网络隔离的技术架构重点在隔离上,实现隔离是关键。以下的组图可以告诉我们,在数据交换时,网络隔离是如何实现的。
图1的外网是安全性不高的互联网,内网是安全性很高的内部网络。正常情况下,隔离设备的外部主机和外网相连,隔离设备的内部主机和内网相连,外网和内网是完全断开的。隔离设备是一个独立的固态存储介质和一个单纯的调度控制电路。
当外网需要有数据送达内网的时候,以电子邮件为例,外部主机先接受数据,并发起对固态存储介质的非TCP/IP协议的数据连接,外部主机将所有的协议剥离,将原始的数据写入固态存储介质,如图2所示。

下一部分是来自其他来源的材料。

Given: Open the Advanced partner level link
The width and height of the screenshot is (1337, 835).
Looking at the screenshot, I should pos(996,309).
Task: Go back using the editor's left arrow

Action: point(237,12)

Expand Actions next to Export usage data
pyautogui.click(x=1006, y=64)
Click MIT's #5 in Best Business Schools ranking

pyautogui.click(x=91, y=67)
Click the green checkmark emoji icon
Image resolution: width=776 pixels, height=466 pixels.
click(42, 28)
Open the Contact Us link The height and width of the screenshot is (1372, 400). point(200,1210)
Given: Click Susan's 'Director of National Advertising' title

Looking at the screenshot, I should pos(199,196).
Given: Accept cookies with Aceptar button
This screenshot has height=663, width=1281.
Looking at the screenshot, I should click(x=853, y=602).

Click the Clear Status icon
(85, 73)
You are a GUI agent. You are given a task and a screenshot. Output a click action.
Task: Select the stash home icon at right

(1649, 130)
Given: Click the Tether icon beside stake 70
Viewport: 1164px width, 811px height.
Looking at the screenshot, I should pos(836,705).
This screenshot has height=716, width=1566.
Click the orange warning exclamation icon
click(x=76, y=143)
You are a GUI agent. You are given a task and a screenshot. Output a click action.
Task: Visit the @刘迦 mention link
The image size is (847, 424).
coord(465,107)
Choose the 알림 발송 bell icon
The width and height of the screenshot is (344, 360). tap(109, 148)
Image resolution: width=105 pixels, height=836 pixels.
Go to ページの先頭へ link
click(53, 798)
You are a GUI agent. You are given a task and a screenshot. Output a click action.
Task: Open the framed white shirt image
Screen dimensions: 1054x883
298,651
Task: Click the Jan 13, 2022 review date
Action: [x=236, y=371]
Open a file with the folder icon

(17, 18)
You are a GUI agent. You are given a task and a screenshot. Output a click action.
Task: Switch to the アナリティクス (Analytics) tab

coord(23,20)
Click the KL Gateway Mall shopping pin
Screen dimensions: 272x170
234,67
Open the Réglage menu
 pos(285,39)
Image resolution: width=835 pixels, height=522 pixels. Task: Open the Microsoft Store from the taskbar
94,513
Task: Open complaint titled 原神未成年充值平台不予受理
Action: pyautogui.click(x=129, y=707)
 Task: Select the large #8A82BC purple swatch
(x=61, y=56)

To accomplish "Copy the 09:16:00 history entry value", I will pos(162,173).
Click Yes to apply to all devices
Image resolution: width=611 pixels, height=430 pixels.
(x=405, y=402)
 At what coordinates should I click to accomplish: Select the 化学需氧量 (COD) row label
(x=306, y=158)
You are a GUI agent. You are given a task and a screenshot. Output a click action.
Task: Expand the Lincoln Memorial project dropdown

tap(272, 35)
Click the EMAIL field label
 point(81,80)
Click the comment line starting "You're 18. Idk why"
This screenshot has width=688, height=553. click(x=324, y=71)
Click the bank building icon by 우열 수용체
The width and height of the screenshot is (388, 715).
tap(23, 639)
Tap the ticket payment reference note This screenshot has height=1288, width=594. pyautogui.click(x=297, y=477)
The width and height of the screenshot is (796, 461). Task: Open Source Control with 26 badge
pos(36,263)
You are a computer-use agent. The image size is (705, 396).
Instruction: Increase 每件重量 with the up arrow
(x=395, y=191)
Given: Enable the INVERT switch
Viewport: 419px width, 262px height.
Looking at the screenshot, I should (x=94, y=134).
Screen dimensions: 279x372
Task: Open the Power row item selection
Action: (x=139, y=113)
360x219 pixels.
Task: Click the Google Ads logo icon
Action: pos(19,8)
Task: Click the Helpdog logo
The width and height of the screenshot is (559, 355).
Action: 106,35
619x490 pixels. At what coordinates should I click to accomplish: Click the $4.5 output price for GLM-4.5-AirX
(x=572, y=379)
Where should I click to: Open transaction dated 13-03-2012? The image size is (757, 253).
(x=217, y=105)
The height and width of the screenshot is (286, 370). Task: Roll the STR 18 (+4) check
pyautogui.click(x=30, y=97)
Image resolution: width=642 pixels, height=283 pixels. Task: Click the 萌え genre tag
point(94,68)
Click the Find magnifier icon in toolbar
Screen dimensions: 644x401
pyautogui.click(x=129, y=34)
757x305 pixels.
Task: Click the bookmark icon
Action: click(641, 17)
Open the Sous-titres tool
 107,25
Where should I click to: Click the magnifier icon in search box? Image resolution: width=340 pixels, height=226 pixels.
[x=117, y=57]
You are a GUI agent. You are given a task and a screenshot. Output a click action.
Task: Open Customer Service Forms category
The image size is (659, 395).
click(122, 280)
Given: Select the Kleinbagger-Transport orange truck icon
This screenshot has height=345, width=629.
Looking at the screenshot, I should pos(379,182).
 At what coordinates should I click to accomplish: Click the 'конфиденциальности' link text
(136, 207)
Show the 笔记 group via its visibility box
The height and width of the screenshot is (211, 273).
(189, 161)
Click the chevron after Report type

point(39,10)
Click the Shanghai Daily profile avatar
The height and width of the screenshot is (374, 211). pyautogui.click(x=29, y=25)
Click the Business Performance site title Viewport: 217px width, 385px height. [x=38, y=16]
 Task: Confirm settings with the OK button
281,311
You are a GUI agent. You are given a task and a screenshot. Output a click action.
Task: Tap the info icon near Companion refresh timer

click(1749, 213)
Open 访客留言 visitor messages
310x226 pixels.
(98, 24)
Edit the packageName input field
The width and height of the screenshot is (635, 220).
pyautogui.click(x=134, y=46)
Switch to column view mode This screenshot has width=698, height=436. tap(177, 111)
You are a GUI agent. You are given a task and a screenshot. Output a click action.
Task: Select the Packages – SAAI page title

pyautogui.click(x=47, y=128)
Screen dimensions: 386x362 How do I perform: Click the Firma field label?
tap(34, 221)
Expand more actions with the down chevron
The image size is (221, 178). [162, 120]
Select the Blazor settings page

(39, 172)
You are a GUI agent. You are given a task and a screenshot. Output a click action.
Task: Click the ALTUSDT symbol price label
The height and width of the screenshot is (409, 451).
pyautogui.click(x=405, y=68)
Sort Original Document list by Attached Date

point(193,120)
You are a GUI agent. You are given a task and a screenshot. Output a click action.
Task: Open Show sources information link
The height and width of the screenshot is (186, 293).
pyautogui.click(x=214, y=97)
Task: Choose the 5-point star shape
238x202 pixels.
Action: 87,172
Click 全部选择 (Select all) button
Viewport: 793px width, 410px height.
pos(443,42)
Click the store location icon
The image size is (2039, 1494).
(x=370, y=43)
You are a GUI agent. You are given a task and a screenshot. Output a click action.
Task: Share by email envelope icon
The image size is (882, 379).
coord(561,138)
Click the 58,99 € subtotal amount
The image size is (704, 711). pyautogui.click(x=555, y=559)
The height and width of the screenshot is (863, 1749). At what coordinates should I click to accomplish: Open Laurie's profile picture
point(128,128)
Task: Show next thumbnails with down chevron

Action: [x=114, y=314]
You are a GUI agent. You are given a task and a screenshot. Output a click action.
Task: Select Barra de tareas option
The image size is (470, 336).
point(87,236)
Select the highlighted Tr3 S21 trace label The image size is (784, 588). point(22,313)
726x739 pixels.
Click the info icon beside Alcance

根据不同的应用,可能有必要对数据进行完整性和安全性检查,如防病毒和恶意代码等。
一旦数据全部写入存储介质,立即中断与外部主机的连接。恢复到图1的状态,转而发起对内部主机的非TCP/IP协议的数据连接。固态存储介质将数据发送给内部主机,内部主机收到数据后,立即进行TCP/IP的封装和应用协议的封装,并发送给内网,如图3所示。这个时候,内网电子邮件系统就收到了外网的电子邮件系统通过网络隔离设备转发的电子邮件。
在控制台收到完成数据交换任务的信号之后,立即切断与内部主机的直接连接,恢复到网络断开的初始状态,如图1所示。
如果这时内网有电子邮件要发出,内部主机先接受内部的数据,建立与固态存储介质之间的非TCP/IP协议的数据连接。内部主机剥离所有的TCP/IP协议和应用协议,得到原始的数据,将数据写入存储介质,如图4所示,对其进行防病毒处理、防泄密和防恶意代码检查。然后中断与内部主机的直接连接。
一旦数据全部写入存储介质,立即中断与内部主机的连接,恢复到图1的状态。转而发起对外部主机的非TCP/IP协议的数据连接。网络隔离将存储介质内的数据发送给外部主机,如图5所示。外部主机收到数据后,立即进行TCP/IP的封装和应用协议的封装,并发送给外网。控制台收到处理完毕的信息后,立即中断隔离设备与外网的连接,恢复到完全隔离状态,如图1所示。
每一次数据交换,隔离设备经历了数据的接收、存储和转发三个过程。由于这些规则都是在内存和内核里完成的,因此速度上有保证,可以达到100%的总线处理能力。
网络隔离的一个特征,就是内网与外网永不连接,内部主机和外部主机在同一时间最多只有一个同固态存储介质建立非TCP/IP协议的数据连接。其数据传输机制是存储和转发。
网络隔离的好处是明显的,即使外网在最坏的情况下,内网也不会有任何破坏,修复外网系统也非常容易。
以上这种基于两个单边主机(内部主机和外部主机)之间的数据交换的网络隔离技术,被称做网闸。